What is Data: Information related to any object is data
What is Database: Database is a systemic collection of data. Databases support storage and manipulation of data.
Relational Database (RDS)—Database which is interrelated to some other database. There would be one primary key which would be common between different data base. Eg Universities, Banks would have Relational database.
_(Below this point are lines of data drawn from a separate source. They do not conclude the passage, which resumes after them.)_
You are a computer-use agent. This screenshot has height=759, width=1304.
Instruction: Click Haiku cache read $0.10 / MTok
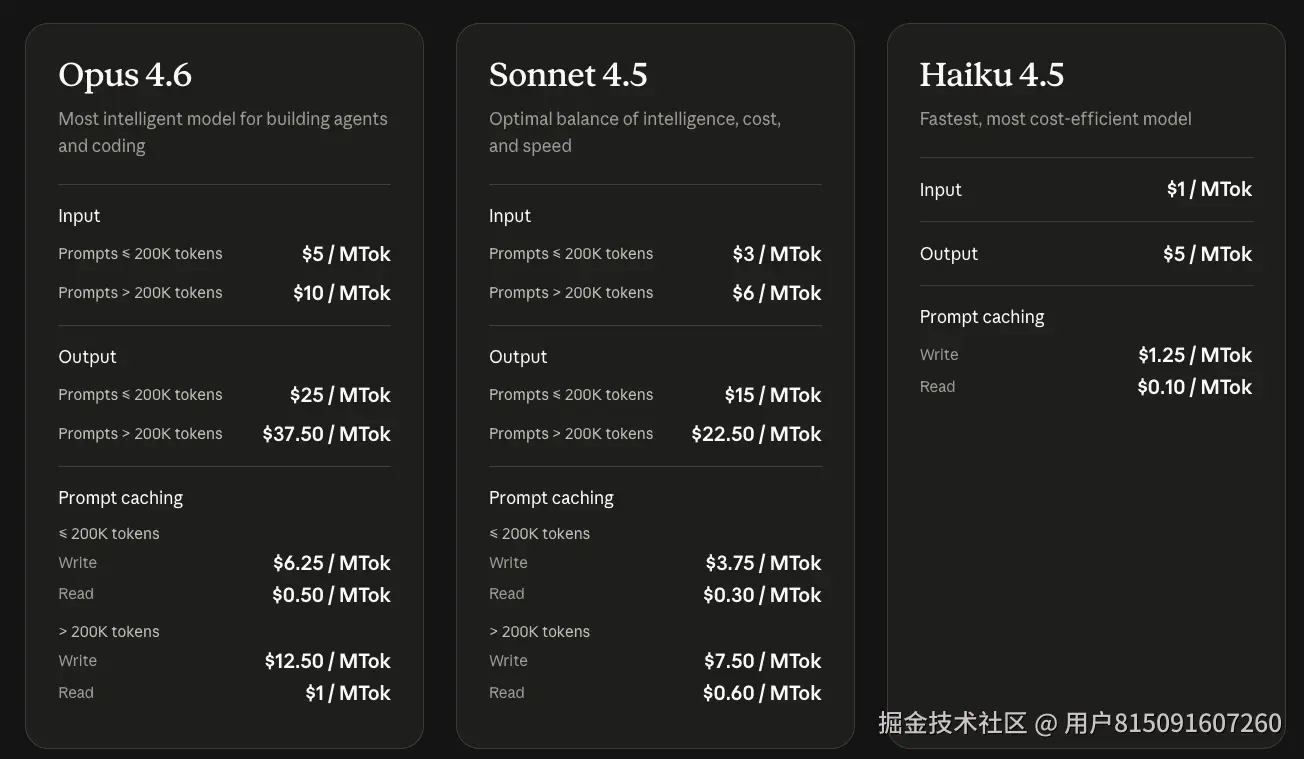point(1195,387)
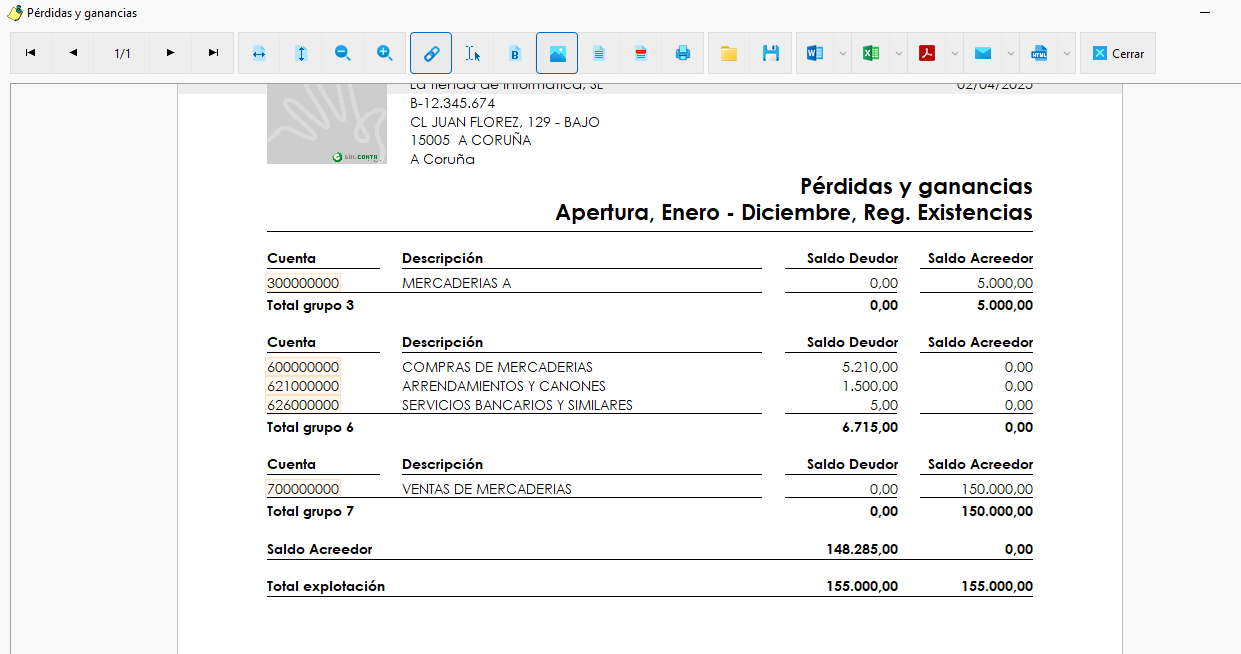Viewport: 1241px width, 654px height.
Task: Toggle the text selection cursor tool
Action: coord(473,53)
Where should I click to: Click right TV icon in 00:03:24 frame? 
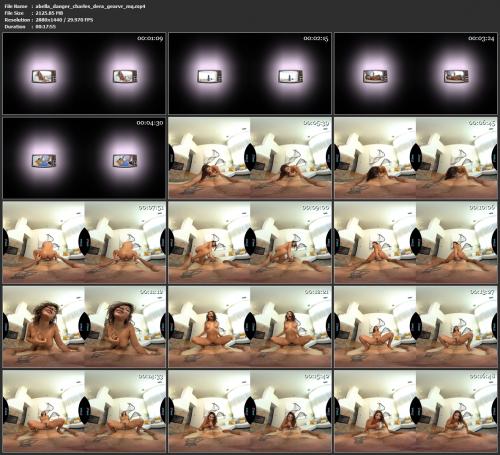456,76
This is comparatively slow than NoSQL (non-relational). All fields in the database table must be filled. Best suited for OLTP (Online transaction processing). Each table has its own primary key.
- A schema is used design of a database .
- For web application, My SQL is used.
- Common applications for My SQL include php and java based web applications that require a database storage backend..eg Joomla.
RDS can not scale out horizontally (New Server cannot be added).
All RDS are SqL .
Non-Relational Database /No SQL features:
- Non-Relational databases stores data without a structured mechanism to link data from different tables to the one another.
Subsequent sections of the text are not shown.